A direção de Sapochnik de 'The Bells' foi ainda mais impressionante quando você percebe como ele estava jogando e invertendo as mesmas cenas que ele criou para 'Battle of the Bastards'. A câmera em 'Bastards' se abre para revelar o exército de Bolton, indicando como a força ameaçadora que deve ser derrotada. Em 'The Bells', o mesmo pan é usado para representar o exército de Daenerys, provocando como essa força antes heróica agora é a ameaça invasora. Sapochnik até reflete a cena icônica de Jon entrando na batalha em 'Bastards', apenas em 'The Bells', usado para enquadrar o líder da Golden Company Harry Strickland. O tiro de Harry correndo não existe para heroizar o personagem, mas para marcar visualmente a mudança de Daenerys e seu exército para se tornarem os vilões da batalha.
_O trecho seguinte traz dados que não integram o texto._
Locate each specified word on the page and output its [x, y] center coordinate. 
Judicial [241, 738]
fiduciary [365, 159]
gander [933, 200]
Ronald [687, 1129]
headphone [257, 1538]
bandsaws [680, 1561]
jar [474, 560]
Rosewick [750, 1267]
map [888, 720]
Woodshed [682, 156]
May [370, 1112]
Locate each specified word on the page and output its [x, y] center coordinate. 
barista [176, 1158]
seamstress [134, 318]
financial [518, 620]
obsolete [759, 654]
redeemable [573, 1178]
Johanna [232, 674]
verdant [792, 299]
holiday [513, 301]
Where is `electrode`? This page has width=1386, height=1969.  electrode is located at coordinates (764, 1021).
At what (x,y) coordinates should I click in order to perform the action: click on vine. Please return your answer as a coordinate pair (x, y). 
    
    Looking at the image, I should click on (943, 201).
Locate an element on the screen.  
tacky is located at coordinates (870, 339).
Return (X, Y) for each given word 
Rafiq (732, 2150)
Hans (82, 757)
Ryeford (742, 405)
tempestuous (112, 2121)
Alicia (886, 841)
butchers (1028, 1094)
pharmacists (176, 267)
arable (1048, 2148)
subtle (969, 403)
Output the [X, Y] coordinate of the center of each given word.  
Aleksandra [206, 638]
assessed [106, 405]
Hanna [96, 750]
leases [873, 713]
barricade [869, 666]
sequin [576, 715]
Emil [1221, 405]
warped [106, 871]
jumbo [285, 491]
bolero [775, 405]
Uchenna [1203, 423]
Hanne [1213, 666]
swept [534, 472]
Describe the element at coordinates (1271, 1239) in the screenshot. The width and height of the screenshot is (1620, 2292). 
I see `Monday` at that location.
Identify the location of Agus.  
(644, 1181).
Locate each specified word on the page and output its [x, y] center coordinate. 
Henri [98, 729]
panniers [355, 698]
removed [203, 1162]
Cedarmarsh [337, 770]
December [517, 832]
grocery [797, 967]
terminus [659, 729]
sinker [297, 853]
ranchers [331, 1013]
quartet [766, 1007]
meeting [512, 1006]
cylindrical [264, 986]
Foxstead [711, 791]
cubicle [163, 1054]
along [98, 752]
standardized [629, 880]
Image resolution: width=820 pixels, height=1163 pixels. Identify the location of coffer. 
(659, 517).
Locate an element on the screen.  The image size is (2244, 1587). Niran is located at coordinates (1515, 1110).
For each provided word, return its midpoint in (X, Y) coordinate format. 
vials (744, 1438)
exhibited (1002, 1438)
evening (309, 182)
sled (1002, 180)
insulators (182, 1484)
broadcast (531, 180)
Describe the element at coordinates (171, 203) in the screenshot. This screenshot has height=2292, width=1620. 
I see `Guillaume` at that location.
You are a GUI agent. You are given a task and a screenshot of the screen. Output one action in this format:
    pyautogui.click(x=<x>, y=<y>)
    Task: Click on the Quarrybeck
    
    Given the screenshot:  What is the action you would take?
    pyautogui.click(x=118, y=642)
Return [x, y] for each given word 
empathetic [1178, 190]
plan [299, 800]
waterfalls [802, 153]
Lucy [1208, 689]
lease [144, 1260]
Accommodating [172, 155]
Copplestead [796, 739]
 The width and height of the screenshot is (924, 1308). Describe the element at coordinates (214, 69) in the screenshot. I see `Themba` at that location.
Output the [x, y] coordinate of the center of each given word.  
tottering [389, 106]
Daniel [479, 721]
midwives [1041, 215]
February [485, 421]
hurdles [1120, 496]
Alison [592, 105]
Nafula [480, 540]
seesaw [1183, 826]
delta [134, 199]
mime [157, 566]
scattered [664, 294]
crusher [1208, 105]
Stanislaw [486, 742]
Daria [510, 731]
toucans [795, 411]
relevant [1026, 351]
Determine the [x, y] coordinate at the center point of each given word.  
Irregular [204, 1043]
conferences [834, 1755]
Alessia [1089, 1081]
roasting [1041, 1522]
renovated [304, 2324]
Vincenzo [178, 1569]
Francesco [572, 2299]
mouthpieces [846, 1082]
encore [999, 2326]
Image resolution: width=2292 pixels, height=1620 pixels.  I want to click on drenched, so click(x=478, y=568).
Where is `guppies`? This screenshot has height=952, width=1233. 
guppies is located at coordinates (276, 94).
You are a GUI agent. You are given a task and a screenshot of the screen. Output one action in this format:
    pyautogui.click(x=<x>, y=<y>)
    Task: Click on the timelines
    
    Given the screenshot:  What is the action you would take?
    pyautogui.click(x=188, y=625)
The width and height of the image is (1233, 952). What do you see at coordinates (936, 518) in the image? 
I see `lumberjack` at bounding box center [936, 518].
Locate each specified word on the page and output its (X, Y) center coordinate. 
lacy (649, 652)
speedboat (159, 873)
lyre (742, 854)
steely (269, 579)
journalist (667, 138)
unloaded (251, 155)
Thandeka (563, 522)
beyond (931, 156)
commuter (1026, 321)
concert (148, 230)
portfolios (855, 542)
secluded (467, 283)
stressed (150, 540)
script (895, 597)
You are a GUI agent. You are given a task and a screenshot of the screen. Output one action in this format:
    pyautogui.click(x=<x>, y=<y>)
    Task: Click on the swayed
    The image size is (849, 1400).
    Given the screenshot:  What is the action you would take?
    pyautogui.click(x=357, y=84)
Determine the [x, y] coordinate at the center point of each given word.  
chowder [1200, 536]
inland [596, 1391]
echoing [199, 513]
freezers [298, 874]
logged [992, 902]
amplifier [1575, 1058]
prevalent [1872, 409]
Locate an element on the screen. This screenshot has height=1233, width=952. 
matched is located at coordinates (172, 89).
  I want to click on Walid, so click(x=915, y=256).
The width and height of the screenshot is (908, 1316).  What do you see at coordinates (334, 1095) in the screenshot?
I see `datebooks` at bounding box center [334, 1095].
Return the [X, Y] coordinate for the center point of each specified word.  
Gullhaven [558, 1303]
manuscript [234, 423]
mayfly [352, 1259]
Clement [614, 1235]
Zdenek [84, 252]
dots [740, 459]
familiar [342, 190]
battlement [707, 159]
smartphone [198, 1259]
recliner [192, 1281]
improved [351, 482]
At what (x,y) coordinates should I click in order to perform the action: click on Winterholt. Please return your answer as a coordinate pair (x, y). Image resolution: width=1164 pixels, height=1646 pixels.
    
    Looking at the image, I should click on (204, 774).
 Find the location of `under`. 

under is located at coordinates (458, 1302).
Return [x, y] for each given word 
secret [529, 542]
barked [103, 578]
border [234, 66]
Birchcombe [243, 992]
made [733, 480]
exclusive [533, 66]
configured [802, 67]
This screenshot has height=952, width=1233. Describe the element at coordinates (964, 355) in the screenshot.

Depois de dirigir seis dos episódios mais bem dirigidos de 'Tronos' de todos os tempos (um dos quais, 'Battle of the Bastards', ganhou o Emmy por direção), não é surpresa que Sapochnik finalmente esteja se preparando para voltar à tela uma década depois ele se impressionou com 'Repo Men'. Atualmente, o cineasta está produzindo 'Bios', da Universal, um drama de ficção científica estrelado por Tom Hanks como o último homem do mundo. A Universal já definiu uma data de lançamento para o filme em 2 de outubro de 2020, garantindo que o perfil de Sapochnik só continue a aumentar em sua carreira pós-'Thrones'. Reclame sobre a série da HBO tudo o que você quiser, mas não negligencie a genialidade do que tem sido a lendária corrida de Sapochnik.